I have always loved the dissonance of contrasting elements and the tension that holds them together. Early modern music (the early Stravinsky or Prokofiev), art (Chagall, Matisse, Picasso), and fiction (Joyce or Woolf) push against the traditional but are not yet wholly modern. One can sense traces of both the old and the new in an edgy balance. Films that have cultural fractures at their core – Brokeback Mountain, Beasts of the Southern Wild, Mud – also carry an appealingly edgy tension. More prosaically, the disjunction between Abigail’s green hair and her concern about the trash pickup schedule; or the tension between a middle class senior’s apparently quotidian life and the zest of the purple stripe, which hints of something beyond.

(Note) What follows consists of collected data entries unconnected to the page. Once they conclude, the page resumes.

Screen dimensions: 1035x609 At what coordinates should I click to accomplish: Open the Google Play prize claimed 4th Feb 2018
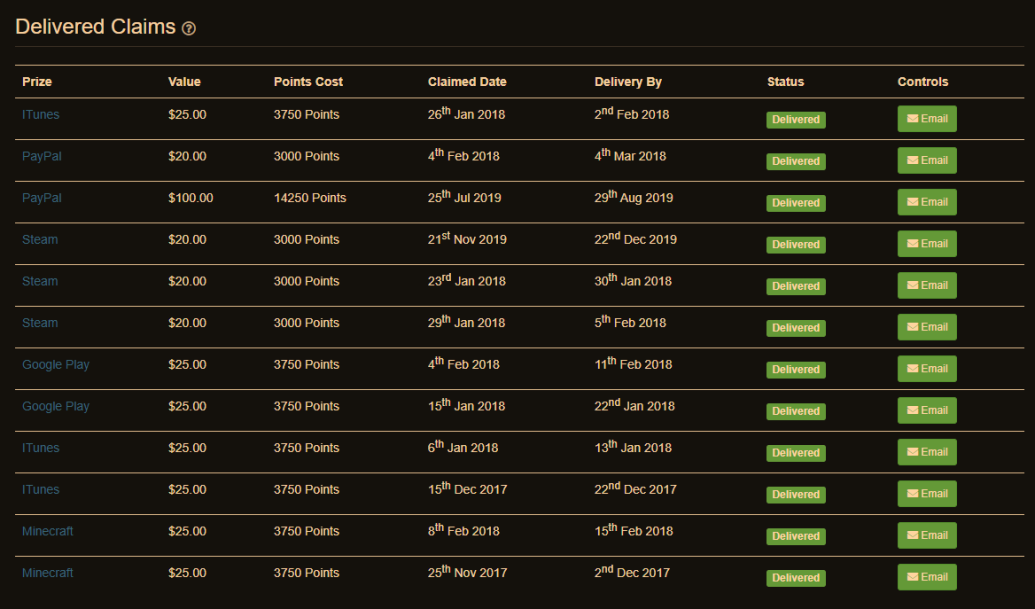tap(56, 365)
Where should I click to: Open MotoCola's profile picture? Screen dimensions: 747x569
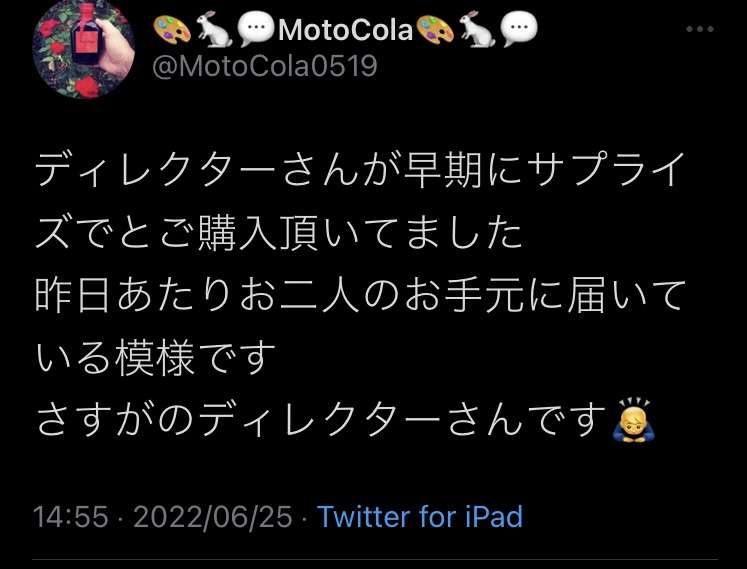[83, 49]
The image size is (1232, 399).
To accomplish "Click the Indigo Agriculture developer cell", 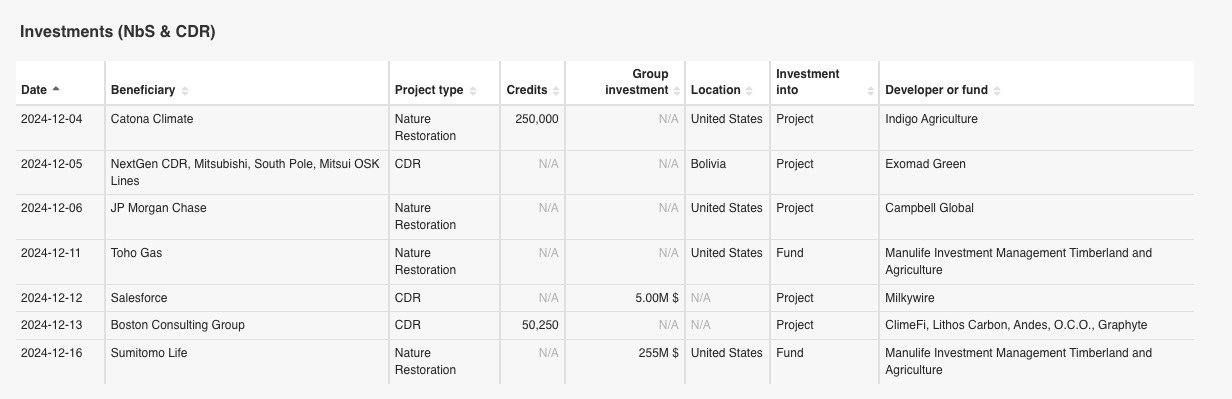I will coord(931,119).
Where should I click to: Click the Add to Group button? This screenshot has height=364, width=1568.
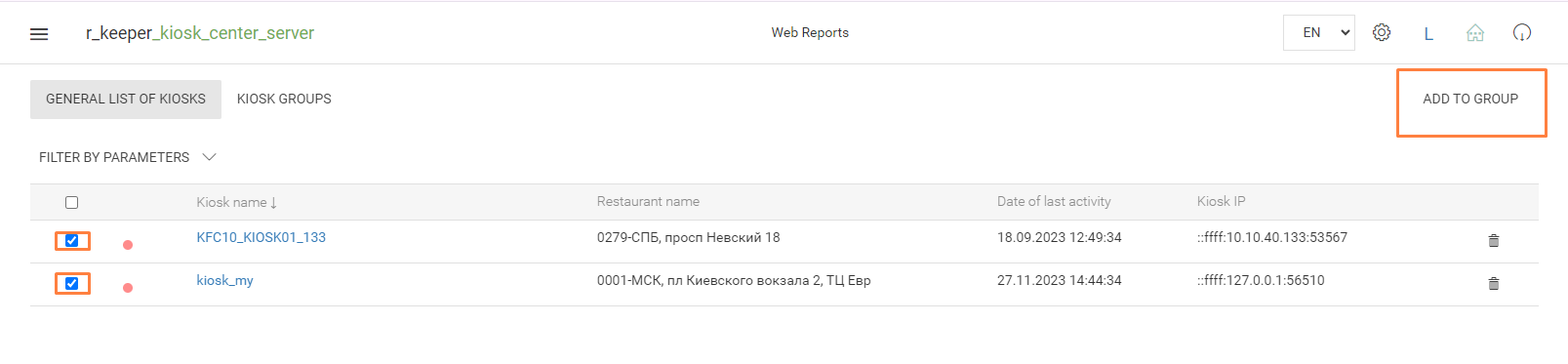pos(1470,99)
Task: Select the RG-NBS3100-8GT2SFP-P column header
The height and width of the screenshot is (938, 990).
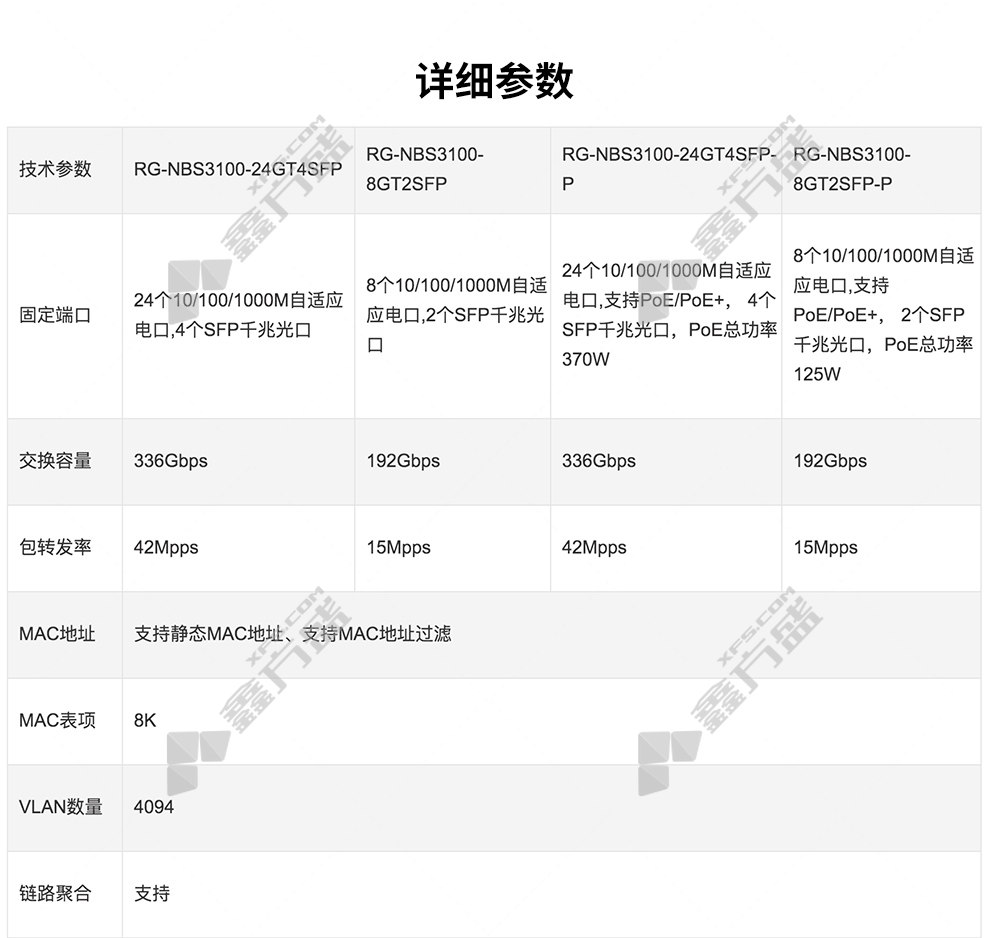Action: click(852, 169)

Many women of all ages dress defensively; with the aim of masking some perceived imperfection in their bodies. For women of my age this may involve covering wrinkled, sagging necks with scarves or turtlenecks (see Nora Ephron’s essay, I Hate My Neck); loose tops to disguise sagging boobs (small-breasted women have the advantage); skirts and pants cut to disguise sprawling hips. I have done these things too. (Why women feel the need to do this is a long story, for another time.)
But I have found it more interesting to dress with an attitude of play, just for the fun of it, as at least Walgreens appreciates. For as long as I can remember I have felt the mischievous desire to adopt some minor oddity about my person, anticipating the dissonance between the relatively ordinary me and the appearance of eccentricity that it would create. (Have you seen Theresa May’s leopard-print heels? Evidently she’s into dramatic shoes.) Wearing black all the time was one of those ideas, hatched in my mid-twenties. It would have been eccentric then, but soon became a regular costume among the young, and then amongst all of us. This turned out to be something of a pattern. Each time I hit on an appealingly whimsical idea, by the time I got around to doing anything about it, the particular thing I had in mind was common practice and, therefore, no longer eccentric. So I did nothing.
But this time, I finally I did it.
An attitude of play is a larger feature of my life now than earlier – an irreverence toward established patterns, joy in the simple fun of disjunction with expectation. There is little to lose any more, as professional concerns recede. The stress of reaching a desired social or academic status is gone. Financial issues have resolved themselves to what they are likely to be from here on. This is a time for fun. And a time for the purple stripe. Those who appreciate my purple stripe do so because it is in the hair of someone my age. It would be unremarkable on a younger woman. It may be the very irreverence of the purple stripe that upsets some women of my age.
As I comb my purple stripe into a feathery cap to suit my mood today, I look forward to its opening even more doors than it already has. And its fun may be contagious. A lively friend had promised herself she would do something jazzy when she reached seventy. She recently asked for the brand and color of the dye that made my purple stripe. She had told her grandchildren of her thought to do this and they have been pleading, “Gamma, Gamma, when are you going to do it?” She said, with a wink, that she planned to color just the tips of her hair, but all around her head.